TASK DIRECTIONS: Substitute "author" for "reviewer" in the lines from the start of the data through the line holding "will click(x=485, y=1248).", inclusive, and give back only those lines with nothing else changed.

DATASET ENTRIES:

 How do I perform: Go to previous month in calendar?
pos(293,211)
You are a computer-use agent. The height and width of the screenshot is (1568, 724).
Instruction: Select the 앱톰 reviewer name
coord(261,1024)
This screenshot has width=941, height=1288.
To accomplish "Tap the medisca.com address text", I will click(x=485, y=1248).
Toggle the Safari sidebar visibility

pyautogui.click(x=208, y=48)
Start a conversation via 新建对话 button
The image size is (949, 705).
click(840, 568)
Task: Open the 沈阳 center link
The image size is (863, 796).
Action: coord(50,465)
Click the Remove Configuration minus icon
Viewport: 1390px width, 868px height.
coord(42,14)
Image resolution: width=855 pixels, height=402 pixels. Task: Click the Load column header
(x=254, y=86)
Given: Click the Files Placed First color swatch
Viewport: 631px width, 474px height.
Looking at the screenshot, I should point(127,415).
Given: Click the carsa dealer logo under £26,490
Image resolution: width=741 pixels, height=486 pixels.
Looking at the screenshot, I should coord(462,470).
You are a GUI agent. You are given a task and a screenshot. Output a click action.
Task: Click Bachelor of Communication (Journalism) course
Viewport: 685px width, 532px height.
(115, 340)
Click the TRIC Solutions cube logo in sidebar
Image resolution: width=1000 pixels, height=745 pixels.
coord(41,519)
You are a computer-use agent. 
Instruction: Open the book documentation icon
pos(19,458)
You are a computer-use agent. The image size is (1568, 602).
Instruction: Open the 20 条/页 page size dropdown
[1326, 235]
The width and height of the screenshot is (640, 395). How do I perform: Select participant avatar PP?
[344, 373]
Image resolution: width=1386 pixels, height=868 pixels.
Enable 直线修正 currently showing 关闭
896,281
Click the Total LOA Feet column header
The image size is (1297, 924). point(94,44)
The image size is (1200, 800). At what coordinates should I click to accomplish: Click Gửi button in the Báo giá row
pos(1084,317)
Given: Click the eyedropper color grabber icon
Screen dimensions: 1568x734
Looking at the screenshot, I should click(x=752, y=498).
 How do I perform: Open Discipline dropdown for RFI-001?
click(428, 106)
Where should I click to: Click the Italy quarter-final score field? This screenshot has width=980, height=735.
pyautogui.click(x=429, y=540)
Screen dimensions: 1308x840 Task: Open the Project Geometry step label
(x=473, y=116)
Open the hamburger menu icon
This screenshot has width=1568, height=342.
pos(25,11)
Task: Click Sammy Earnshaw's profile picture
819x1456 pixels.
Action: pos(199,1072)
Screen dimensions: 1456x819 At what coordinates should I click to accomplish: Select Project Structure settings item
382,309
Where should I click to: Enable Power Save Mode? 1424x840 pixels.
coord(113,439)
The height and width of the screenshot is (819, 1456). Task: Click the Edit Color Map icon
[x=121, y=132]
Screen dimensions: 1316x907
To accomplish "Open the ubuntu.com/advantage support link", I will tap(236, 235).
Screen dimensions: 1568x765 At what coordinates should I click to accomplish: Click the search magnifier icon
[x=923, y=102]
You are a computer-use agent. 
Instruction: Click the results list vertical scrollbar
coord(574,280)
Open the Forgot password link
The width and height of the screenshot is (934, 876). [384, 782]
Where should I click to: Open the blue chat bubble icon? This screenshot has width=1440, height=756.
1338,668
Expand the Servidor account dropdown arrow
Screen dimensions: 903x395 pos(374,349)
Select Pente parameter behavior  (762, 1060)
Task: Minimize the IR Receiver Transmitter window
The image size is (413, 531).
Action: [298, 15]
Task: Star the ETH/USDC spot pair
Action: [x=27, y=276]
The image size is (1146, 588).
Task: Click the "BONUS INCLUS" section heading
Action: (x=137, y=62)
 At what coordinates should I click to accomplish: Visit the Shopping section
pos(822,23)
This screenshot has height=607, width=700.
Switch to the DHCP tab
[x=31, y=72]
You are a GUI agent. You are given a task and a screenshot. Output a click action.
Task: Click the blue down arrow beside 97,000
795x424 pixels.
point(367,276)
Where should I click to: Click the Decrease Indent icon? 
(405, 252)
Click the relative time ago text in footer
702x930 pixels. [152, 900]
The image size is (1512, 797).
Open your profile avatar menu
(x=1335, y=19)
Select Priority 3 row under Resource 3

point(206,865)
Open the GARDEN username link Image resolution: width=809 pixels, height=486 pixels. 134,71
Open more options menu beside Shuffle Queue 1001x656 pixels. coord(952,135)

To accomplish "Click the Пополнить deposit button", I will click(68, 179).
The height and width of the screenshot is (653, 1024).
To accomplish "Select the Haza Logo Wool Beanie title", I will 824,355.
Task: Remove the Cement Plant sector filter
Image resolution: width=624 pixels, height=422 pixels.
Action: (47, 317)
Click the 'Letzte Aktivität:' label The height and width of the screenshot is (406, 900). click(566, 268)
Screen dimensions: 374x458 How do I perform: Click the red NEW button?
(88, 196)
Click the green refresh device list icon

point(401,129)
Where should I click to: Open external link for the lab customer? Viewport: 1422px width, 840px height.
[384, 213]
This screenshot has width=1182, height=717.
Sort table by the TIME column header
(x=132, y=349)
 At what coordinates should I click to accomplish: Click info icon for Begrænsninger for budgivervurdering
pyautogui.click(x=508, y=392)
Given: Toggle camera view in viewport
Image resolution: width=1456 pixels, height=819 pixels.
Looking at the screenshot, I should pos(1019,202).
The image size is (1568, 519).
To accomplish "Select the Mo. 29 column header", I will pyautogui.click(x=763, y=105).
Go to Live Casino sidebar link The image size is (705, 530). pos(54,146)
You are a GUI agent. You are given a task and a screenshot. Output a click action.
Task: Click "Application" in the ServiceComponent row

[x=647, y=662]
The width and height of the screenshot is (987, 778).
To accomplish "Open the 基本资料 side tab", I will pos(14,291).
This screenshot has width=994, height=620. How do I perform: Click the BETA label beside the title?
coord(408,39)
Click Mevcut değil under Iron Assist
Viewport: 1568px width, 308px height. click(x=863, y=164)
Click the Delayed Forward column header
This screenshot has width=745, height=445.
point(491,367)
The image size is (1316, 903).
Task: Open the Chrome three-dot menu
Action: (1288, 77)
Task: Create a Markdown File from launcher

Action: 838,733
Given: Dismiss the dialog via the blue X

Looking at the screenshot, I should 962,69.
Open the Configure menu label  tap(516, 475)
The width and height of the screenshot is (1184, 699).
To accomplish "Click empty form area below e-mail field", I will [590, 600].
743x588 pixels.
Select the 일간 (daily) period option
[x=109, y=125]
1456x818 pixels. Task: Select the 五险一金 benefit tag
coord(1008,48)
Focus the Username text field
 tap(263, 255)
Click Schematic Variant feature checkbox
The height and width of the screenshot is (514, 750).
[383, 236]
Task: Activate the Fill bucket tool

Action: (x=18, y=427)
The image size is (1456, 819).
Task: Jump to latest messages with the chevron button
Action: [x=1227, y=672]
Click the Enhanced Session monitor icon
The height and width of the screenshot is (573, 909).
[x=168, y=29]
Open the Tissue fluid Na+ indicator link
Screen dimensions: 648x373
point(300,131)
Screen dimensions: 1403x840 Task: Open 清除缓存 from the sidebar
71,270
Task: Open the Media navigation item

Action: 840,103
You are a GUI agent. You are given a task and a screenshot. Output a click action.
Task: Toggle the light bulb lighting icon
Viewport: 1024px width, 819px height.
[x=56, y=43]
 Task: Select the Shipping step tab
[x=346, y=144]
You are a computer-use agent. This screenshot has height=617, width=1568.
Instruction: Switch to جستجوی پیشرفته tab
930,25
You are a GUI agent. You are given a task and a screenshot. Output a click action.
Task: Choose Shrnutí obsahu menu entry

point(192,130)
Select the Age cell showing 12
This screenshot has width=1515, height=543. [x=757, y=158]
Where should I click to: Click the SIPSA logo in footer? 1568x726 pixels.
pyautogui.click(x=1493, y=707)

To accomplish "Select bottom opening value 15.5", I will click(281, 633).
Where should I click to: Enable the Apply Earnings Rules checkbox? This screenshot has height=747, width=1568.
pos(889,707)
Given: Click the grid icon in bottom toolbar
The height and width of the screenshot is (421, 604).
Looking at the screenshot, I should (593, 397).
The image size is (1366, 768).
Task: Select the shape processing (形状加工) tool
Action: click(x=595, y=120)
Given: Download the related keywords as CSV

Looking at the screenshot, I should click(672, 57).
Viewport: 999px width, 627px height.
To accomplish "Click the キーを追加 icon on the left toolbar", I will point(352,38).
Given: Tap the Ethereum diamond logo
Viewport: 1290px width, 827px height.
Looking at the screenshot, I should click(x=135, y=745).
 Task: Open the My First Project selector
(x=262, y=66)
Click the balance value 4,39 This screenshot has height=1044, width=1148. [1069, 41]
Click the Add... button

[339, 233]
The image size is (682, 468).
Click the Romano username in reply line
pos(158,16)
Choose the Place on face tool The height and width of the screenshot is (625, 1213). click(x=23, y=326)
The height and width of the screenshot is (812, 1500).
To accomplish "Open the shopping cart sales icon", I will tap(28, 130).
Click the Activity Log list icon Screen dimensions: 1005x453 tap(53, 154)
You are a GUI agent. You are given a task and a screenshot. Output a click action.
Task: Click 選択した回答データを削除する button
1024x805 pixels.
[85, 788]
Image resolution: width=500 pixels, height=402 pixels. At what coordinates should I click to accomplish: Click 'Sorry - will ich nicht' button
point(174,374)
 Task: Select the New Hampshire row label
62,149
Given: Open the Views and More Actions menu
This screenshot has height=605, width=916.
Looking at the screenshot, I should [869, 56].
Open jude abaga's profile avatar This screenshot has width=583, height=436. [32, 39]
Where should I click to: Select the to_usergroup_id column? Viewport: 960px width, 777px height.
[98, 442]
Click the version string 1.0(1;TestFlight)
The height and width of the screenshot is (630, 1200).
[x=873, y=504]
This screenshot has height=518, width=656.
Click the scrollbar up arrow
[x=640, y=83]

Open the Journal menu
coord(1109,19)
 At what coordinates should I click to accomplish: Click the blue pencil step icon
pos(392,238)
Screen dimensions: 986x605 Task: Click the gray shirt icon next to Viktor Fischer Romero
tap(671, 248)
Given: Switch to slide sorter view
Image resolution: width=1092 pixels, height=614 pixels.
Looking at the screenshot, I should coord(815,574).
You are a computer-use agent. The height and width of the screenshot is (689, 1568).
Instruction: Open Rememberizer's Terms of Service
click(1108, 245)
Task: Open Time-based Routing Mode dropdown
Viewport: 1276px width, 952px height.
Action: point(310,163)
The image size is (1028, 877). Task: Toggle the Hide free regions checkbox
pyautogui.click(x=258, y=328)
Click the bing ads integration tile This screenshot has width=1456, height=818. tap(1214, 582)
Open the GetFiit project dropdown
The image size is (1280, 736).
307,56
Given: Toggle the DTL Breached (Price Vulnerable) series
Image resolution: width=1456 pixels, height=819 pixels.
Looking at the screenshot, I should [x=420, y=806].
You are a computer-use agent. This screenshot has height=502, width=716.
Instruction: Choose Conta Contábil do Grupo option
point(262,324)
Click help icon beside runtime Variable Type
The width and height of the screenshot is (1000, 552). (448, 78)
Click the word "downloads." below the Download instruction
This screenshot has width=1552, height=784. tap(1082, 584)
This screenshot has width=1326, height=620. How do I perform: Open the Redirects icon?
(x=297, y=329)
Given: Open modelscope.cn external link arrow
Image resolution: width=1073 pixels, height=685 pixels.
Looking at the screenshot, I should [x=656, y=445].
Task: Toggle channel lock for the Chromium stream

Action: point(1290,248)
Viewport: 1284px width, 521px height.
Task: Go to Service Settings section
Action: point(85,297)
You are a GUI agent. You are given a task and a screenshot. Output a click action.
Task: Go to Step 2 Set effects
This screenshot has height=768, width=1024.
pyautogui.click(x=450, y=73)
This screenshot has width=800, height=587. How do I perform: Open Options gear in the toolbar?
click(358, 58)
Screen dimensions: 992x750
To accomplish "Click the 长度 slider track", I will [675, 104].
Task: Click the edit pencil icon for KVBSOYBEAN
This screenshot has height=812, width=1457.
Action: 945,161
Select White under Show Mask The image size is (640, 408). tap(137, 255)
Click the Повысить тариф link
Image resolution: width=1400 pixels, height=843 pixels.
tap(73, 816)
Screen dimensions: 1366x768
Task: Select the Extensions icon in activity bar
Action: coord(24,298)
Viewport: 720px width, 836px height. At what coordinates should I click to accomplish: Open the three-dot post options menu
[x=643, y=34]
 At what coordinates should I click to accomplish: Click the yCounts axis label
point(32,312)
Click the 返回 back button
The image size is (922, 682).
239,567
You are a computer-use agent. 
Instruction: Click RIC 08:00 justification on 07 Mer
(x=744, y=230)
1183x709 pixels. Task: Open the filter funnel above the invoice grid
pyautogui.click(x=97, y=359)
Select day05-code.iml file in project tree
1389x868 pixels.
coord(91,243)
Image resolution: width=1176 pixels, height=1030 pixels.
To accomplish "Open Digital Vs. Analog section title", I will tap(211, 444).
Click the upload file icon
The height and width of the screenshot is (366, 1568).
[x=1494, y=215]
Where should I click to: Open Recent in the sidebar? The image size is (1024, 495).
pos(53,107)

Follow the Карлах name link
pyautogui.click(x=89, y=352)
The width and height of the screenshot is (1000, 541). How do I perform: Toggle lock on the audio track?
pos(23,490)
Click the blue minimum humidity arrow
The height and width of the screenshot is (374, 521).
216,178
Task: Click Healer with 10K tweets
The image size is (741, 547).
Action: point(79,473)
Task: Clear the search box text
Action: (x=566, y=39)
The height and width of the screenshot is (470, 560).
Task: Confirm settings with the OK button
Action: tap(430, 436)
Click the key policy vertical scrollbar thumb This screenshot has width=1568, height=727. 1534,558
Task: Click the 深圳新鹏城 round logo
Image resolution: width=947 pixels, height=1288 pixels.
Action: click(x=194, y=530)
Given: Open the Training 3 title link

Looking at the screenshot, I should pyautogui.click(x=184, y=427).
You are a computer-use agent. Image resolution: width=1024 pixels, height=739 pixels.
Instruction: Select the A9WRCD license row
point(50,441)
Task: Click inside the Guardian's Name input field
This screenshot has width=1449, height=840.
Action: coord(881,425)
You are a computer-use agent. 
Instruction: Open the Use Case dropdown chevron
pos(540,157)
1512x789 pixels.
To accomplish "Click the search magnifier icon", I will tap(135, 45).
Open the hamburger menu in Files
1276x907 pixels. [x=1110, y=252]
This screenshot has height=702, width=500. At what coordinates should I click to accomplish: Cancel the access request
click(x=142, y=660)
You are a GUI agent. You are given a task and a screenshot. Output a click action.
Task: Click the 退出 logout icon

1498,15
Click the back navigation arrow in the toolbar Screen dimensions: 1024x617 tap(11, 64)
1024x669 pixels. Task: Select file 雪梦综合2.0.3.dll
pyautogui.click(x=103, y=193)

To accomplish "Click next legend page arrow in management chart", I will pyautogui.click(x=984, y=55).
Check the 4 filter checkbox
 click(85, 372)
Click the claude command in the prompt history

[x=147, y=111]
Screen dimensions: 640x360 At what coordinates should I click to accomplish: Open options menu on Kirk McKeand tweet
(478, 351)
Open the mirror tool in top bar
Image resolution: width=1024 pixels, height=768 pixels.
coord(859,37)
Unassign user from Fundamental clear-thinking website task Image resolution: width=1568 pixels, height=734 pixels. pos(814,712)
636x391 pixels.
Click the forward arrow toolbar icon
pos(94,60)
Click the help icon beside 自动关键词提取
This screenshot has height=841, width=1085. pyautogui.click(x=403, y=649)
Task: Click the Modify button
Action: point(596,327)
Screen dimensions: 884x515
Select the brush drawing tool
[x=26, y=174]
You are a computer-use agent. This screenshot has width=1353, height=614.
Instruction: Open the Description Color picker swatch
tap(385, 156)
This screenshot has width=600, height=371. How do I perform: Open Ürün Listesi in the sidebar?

RESPONSE:
 How do I perform: Go to previous month in calendar?
pos(293,211)
You are a computer-use agent. The height and width of the screenshot is (1568, 724).
Instruction: Select the 앱톰 author name
coord(261,1024)
This screenshot has width=941, height=1288.
To accomplish "Tap the medisca.com address text", I will click(x=485, y=1248).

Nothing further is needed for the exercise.